---------- Dokumen Sumber

Umar bin Abdul Aziz pun dibaiat di masjid Damaskus, walau sebenarnya Umar masih ragu, dan tidak meminta itu kepada umat, namun justru umat semakin yakin akan sosoknya. Maka setelah itu Umar mengurus jenazah Sulaiman hingga kelelahan. Ketika ia pulang dan berniat untuk istirahat, putranya yang bernama Abdul Malik bin Umar, yang masih kecil bertanya kepada sang ayah mengapa ia beristirhat, padahal banyak urusan umat yang belum terselesaikan, dan kaum yang masih terzalimi. Umar pun menjawab bahwa ia akan mengurus esok setelah beristirahat. Putranya pun mengatakan: “Wahai ayahku, jika ayah tidur apakah ayah bisa menjaim bisa bangun lagi?”, maka Umar segera bangkit, ia pun bersyukur memiliki putra yang dapat mengingatkannya tuk bertaqwa pada Allah swt. Sejak itu Umar nyaris tidak pernah istirahat untuk menjalankan tanggung jawabnya mengurus negara dan umat.

--------------------
---------- Segmen Data

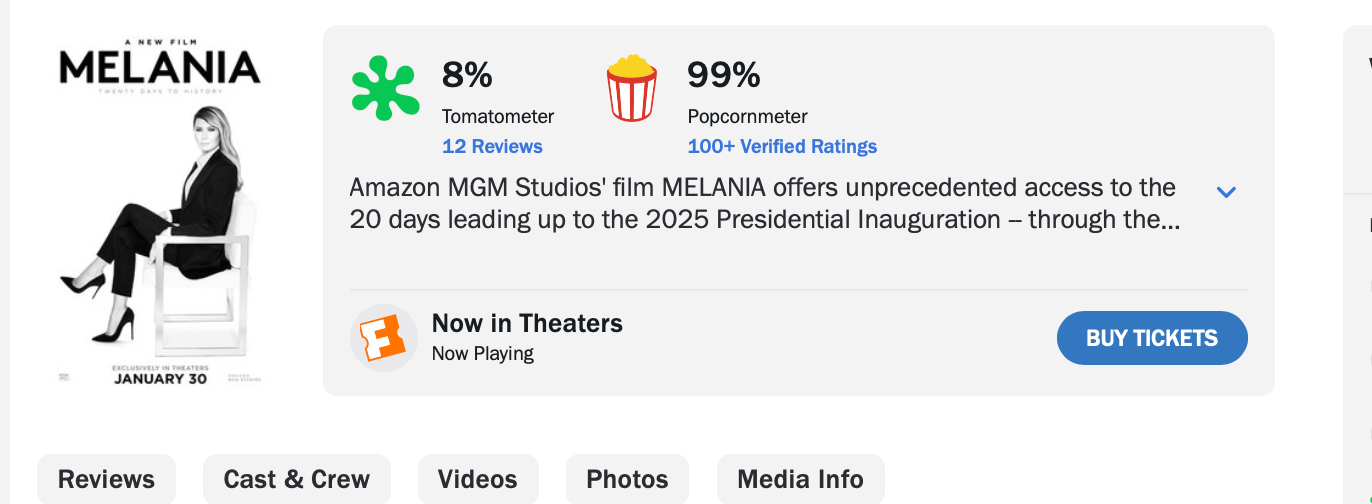The width and height of the screenshot is (1372, 504).
Task: Click the Now in Theaters heading
Action: pos(527,323)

--------------------

▶ _Latihan A_
Menurut teks tentang Umar bin Abdul Aziz, siapa nama putranya yang masih kecil?
▶ _Latihan B_
Kutip bagian teks tentang Umar bin Abdul Aziz dari "Umar bin Abdul" sampai "negara dan umat.".
▶ _Latihan C_
Tulis lanjutan teks tentang Umar bin Abdul Aziz setelah kalimat terakhirnya.

▶ _Jawaban Akhir A_
Abdul Malik bin Umar.

▶ _Jawaban Akhir B_
Umar bin Abdul Aziz pun dibaiat di masjid Damaskus, walau sebenarnya Umar masih ragu, dan tidak meminta itu kepada umat, namun justru umat semakin yakin akan sosoknya. Maka setelah itu Umar mengurus jenazah Sulaiman hingga kelelahan. Ketika ia pulang dan berniat untuk istirahat, putranya yang bernama Abdul Malik bin Umar, yang masih kecil bertanya kepada sang ayah mengapa ia beristirhat, padahal banyak urusan umat yang belum terselesaikan, dan kaum yang masih terzalimi. Umar pun menjawab bahwa ia akan mengurus esok setelah beristirahat. Putranya pun mengatakan: “Wahai ayahku, jika ayah tidur apakah ayah bisa menjaim bisa bangun lagi?”, maka Umar segera bangkit, ia pun bersyukur memiliki putra yang dapat mengingatkannya tuk bertaqwa pada Allah swt. Sejak itu Umar nyaris tidak pernah istirahat untuk menjalankan tanggung jawabnya mengurus negara dan umat.

▶ _Jawaban Akhir C_
Pada suatu malam Umar melihat istrinya menggunakan kalung yang indah, dengan berlian besar dan warna yang begitu indah, yang merupakan hadiah dari ayahnya. Maka Umar mengatakan: “Wahai Fathimah, sungguh dimasa ayahmu menjadi Khalifah banyak kaum muslimin yang miskin, dizalimi, haknya dirampas, maka apakah kamu ridho jika kalung itu dikembalikan ke baitu mal?”, maka tanpa berfikir lama Fathimah pun mengatakan: “jika ini menjadi syarat agar aku tetap bisa mendampingi Amirul mu’minin, sungguh aku akan melakukannya”.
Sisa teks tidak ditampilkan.